What Darkness Brings - By C.S. Harris

Chapter 1

London Sunday, 20 September 1812

T

he man was so old his face sagged in crinkly, sallow folds and Jenny could see pink scalp through the thin white hair plastered by sweat to his head.

“The irony is delicious; don’t you agree?” he said as he slid a big, multifaceted piece of blue glass down between the swells of her breasts. The glass felt smooth and cool against her bare skin, but his fingers were as bone thin and cold as a corpse’s.
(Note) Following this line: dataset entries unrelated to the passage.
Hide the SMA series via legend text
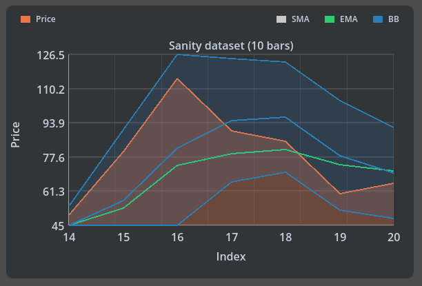This screenshot has width=422, height=286. [x=300, y=19]
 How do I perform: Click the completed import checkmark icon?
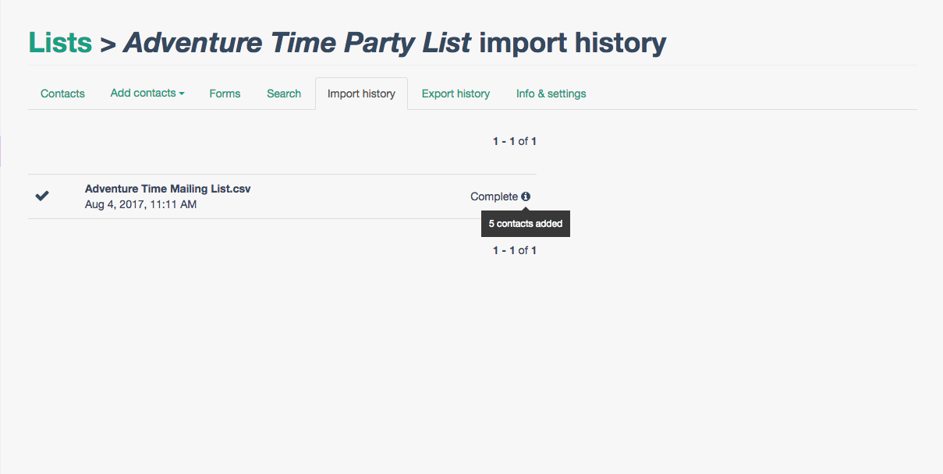(42, 196)
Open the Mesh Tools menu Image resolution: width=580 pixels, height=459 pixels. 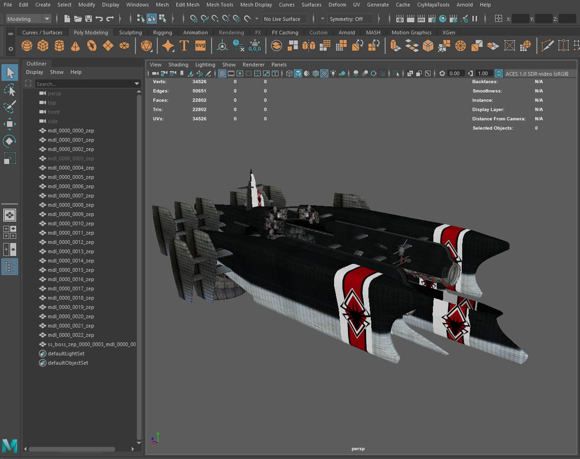tap(220, 5)
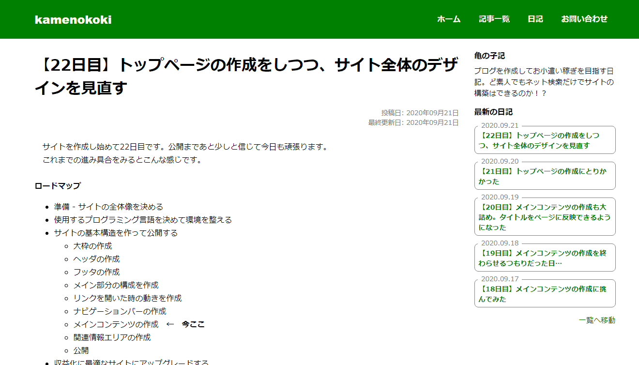Image resolution: width=639 pixels, height=365 pixels.
Task: Open the 【20日目】 entry about メインコンテンツ
Action: (x=545, y=216)
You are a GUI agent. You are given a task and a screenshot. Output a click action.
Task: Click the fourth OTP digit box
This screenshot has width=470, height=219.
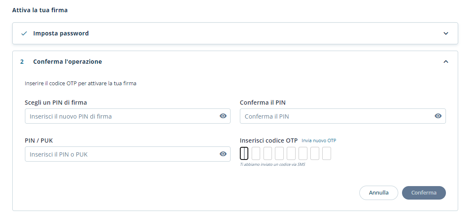click(x=279, y=153)
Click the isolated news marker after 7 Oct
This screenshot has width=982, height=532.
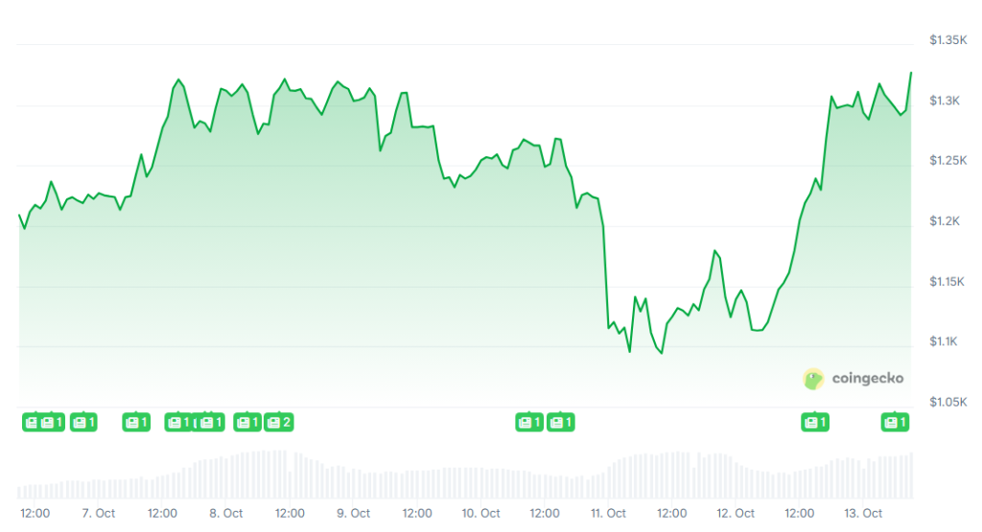click(136, 422)
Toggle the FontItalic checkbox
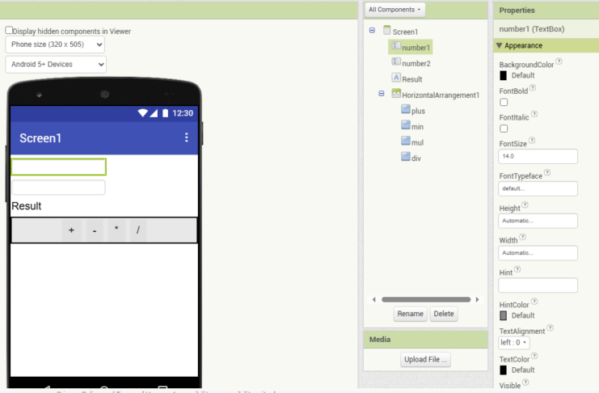The height and width of the screenshot is (393, 599). click(504, 129)
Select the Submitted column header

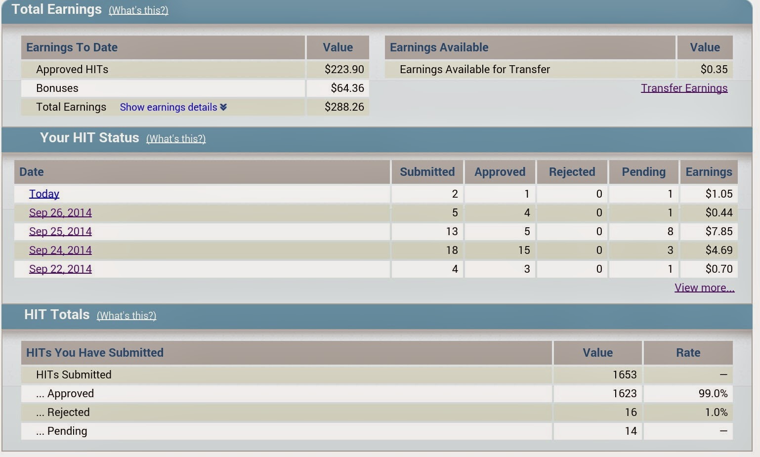(x=427, y=171)
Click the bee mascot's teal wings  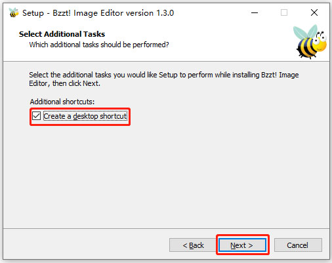pyautogui.click(x=306, y=32)
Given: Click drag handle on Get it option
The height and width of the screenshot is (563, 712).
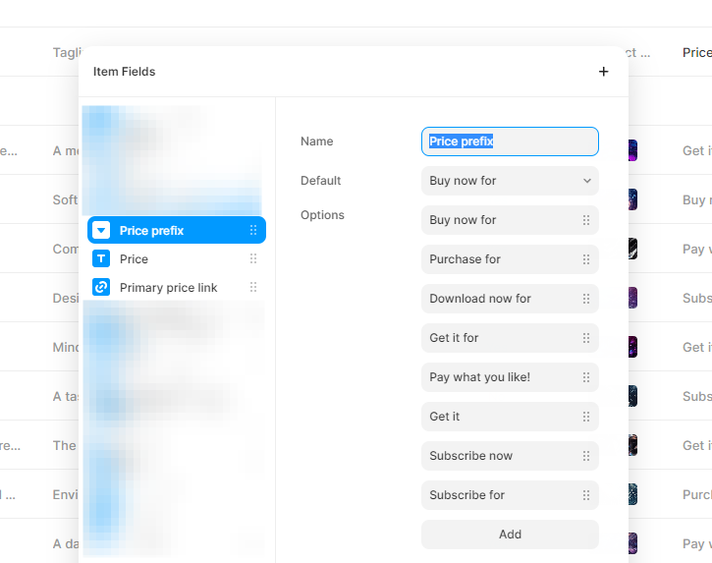Looking at the screenshot, I should pos(586,417).
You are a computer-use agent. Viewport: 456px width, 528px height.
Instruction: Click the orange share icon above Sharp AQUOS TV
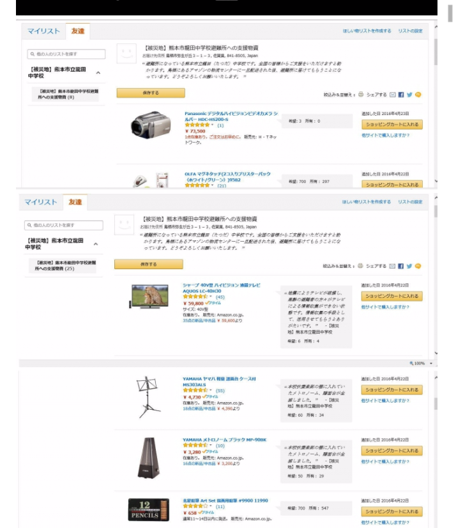coord(418,266)
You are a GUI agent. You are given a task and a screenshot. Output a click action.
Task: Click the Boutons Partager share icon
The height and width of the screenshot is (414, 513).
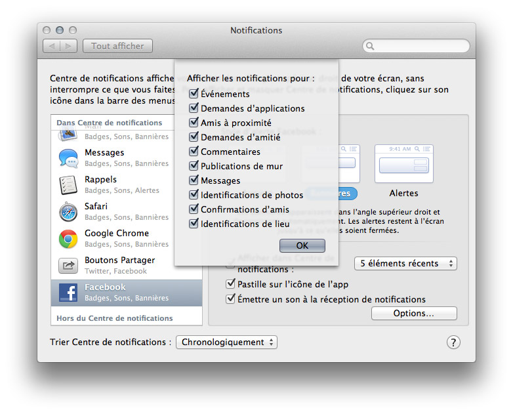68,266
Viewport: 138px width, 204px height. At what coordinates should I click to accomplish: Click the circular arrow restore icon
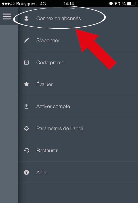[x=26, y=150]
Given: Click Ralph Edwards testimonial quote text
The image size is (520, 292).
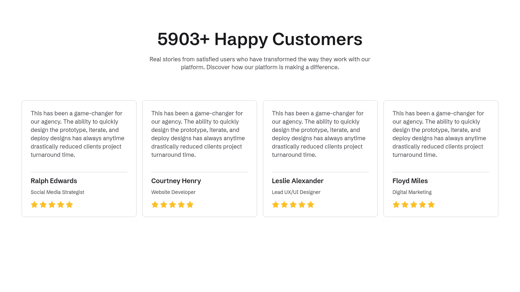Looking at the screenshot, I should coord(78,134).
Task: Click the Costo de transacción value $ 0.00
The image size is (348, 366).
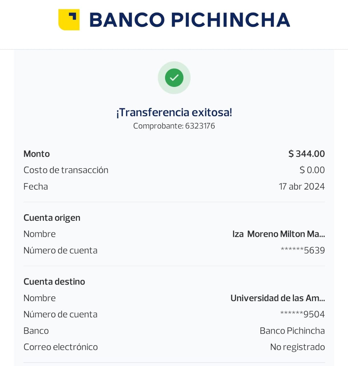Action: 312,170
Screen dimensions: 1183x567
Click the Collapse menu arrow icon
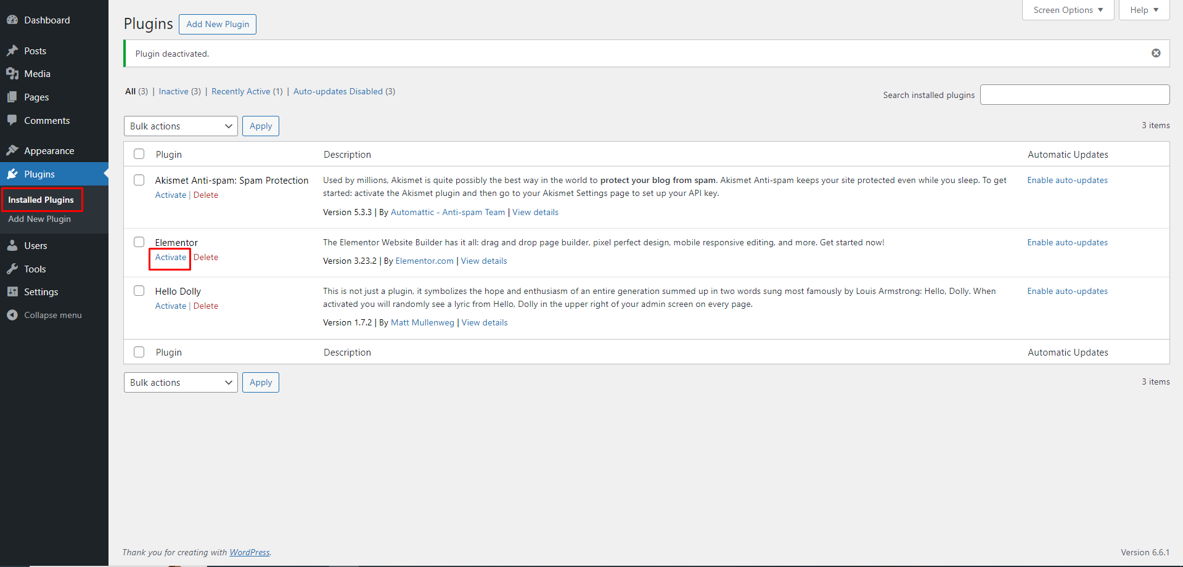(12, 315)
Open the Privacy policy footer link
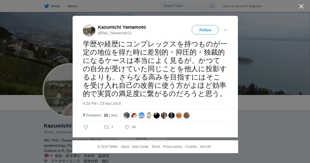This screenshot has width=310, height=163. tap(173, 147)
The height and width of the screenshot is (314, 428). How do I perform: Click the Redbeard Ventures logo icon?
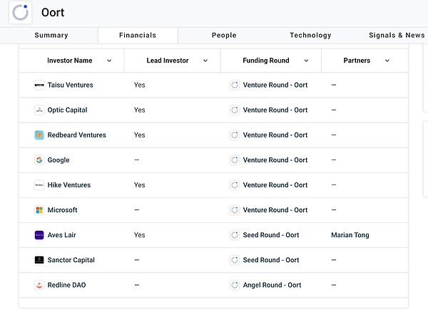39,135
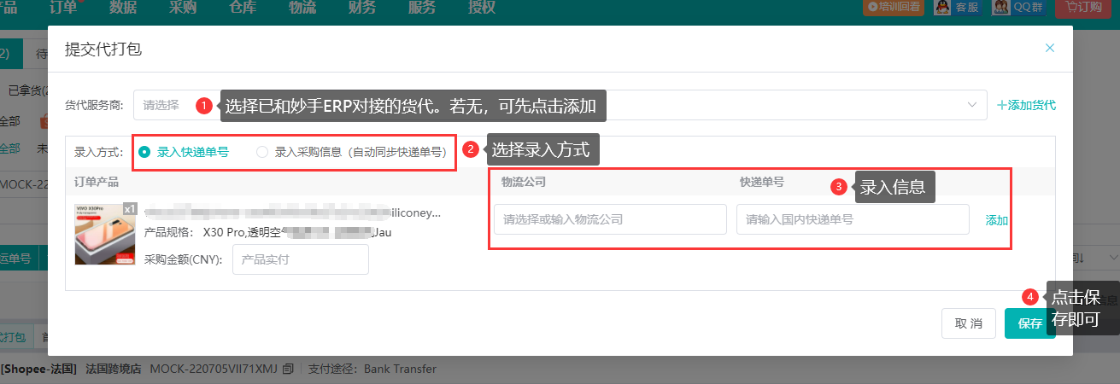Open the QQ群 group chat icon

pos(1000,8)
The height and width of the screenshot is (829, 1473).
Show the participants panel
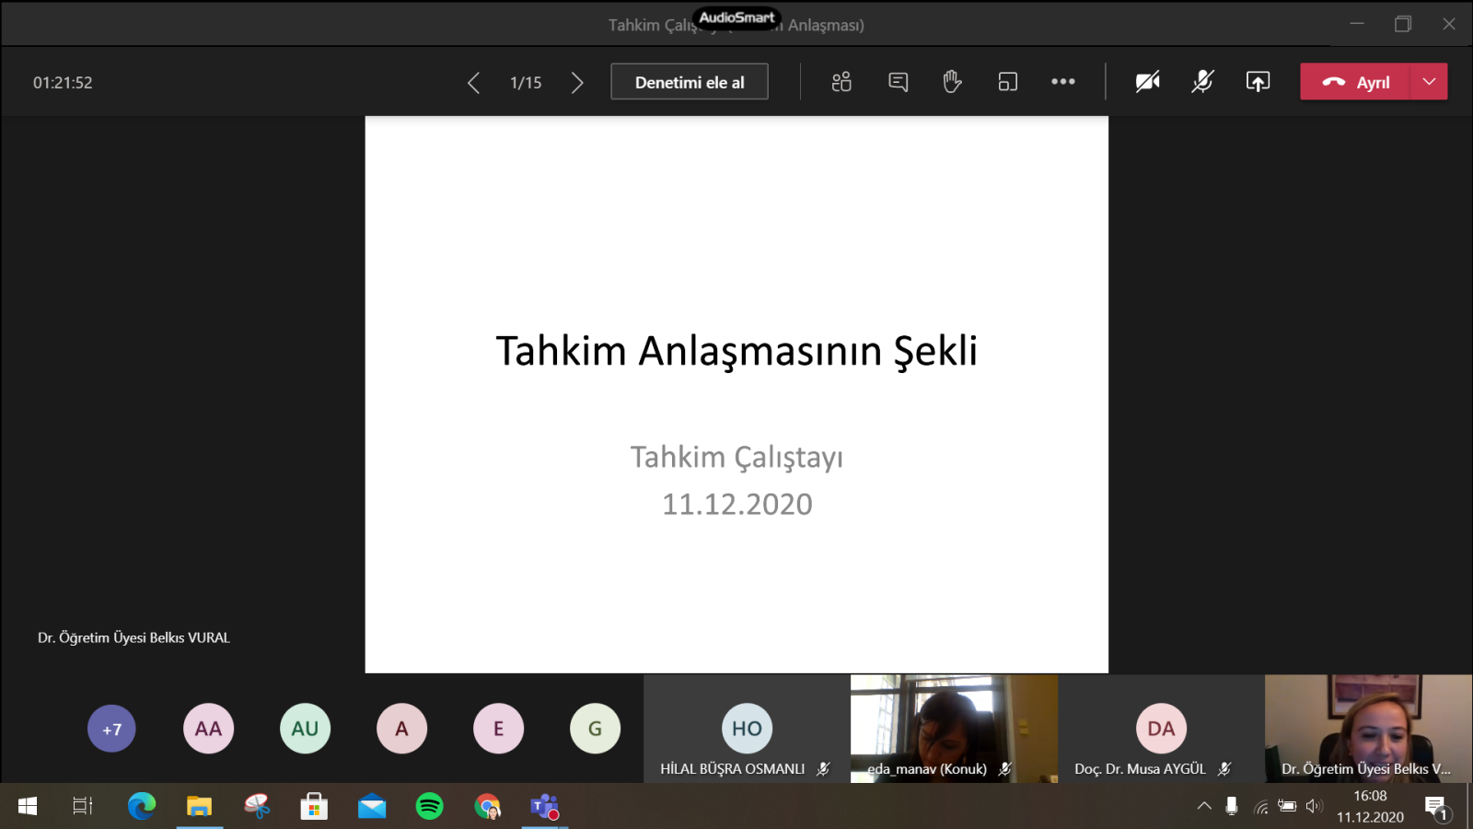pyautogui.click(x=841, y=82)
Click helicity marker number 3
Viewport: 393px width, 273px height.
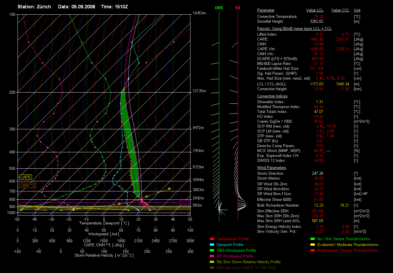point(169,189)
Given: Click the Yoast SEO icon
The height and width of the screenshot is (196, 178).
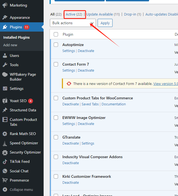Looking at the screenshot, I should point(5,101).
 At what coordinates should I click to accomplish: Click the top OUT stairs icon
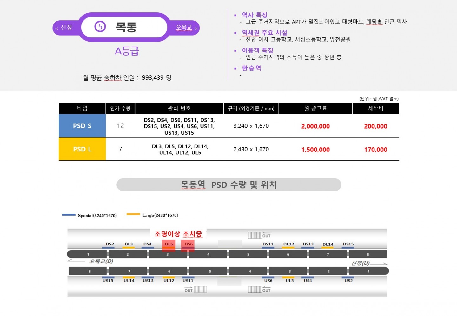[x=259, y=235]
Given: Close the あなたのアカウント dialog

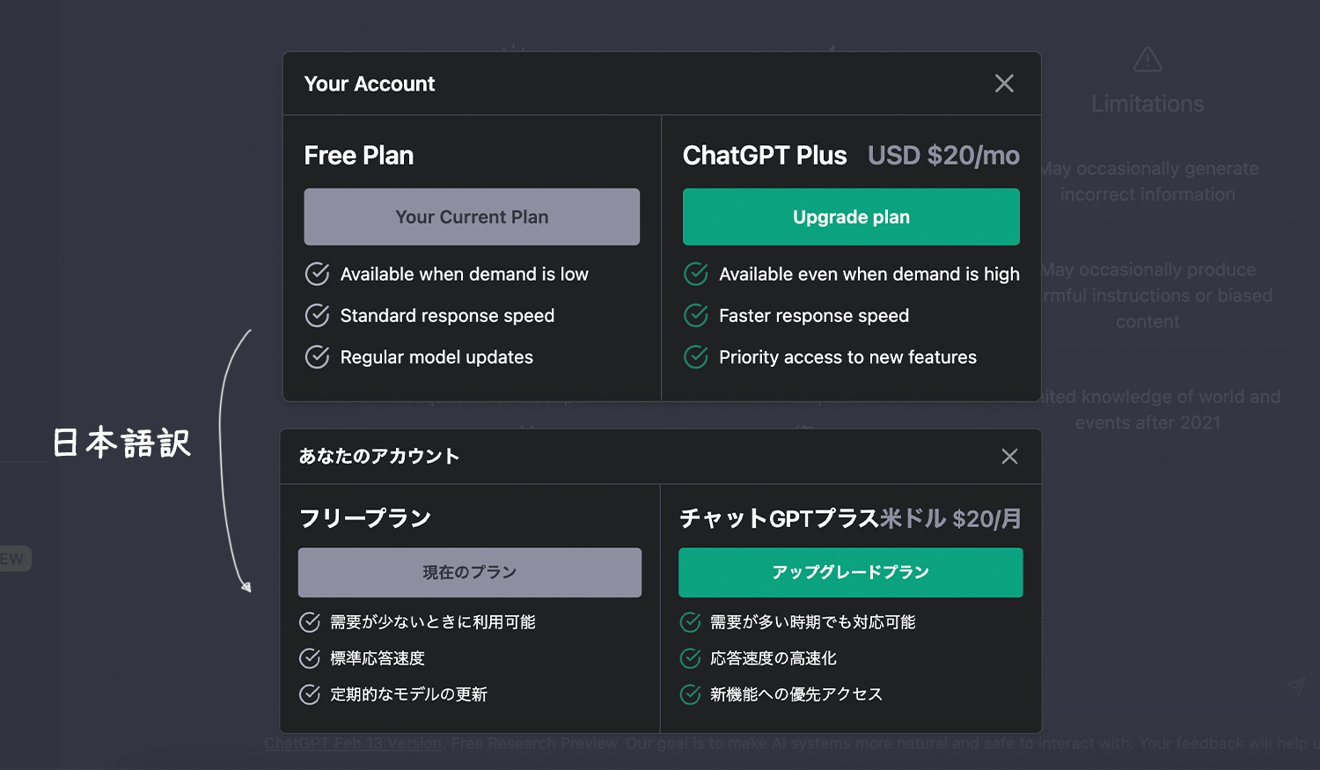Looking at the screenshot, I should pyautogui.click(x=1009, y=457).
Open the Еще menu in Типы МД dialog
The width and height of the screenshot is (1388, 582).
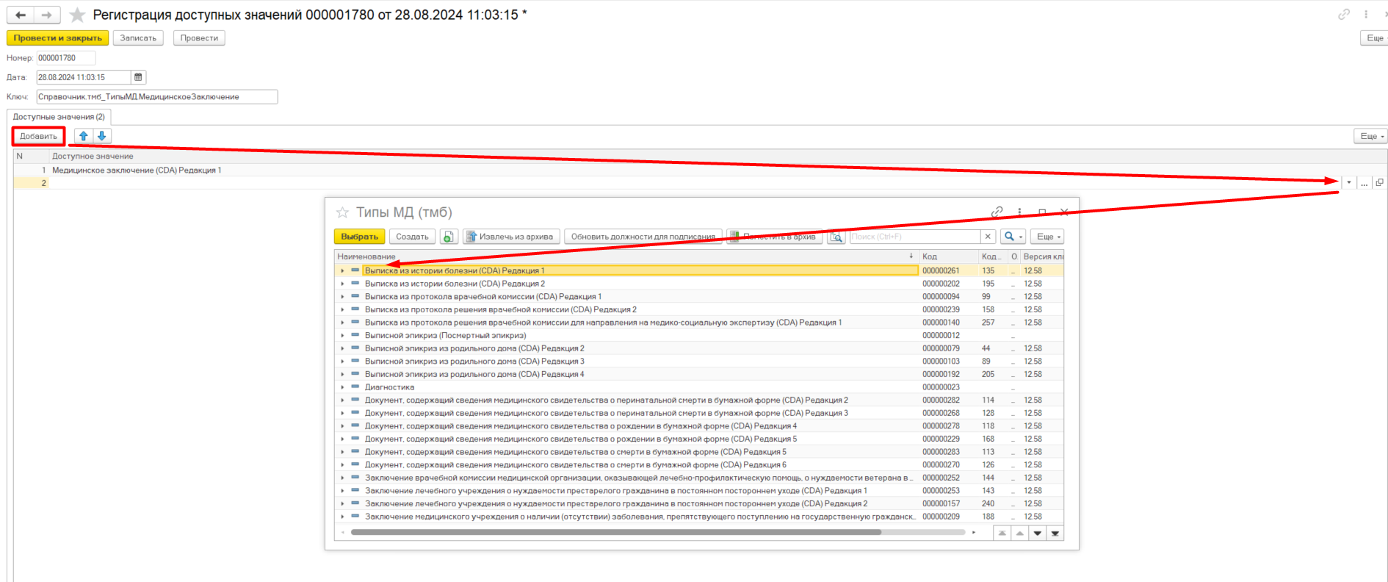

She forced herself to lie still even though she wanted desperately to squirm away. She might be only seventeen, but Jenny Davie had been in this business for almost five years. She knew how to keep a smile plastered on her face when inside her guts roiled with revulsion and an exasperated urge to say, Can’t we just get this over with?

“Think about it.” He blinked, and she noticed he had no lashes fringing his small, sunken eyes, and that his teeth were so long and yellow they made her think of the ratty mule that pulled the dustman’s cart. He said, “Once, this diamond graced the crowns of kings and nestled in the silken bosom of a queen. And now here it lies . . . on the somewhat grubby breasts of a cheap London whore.”

“Go on wit’ you,” she scoffed, squinting down at the pretty glass. “Jist because I’m a whore don’t mean I’m stupid. That ain’t no diamond. It’s blue. And it’s bigger than a bloody peach pit.”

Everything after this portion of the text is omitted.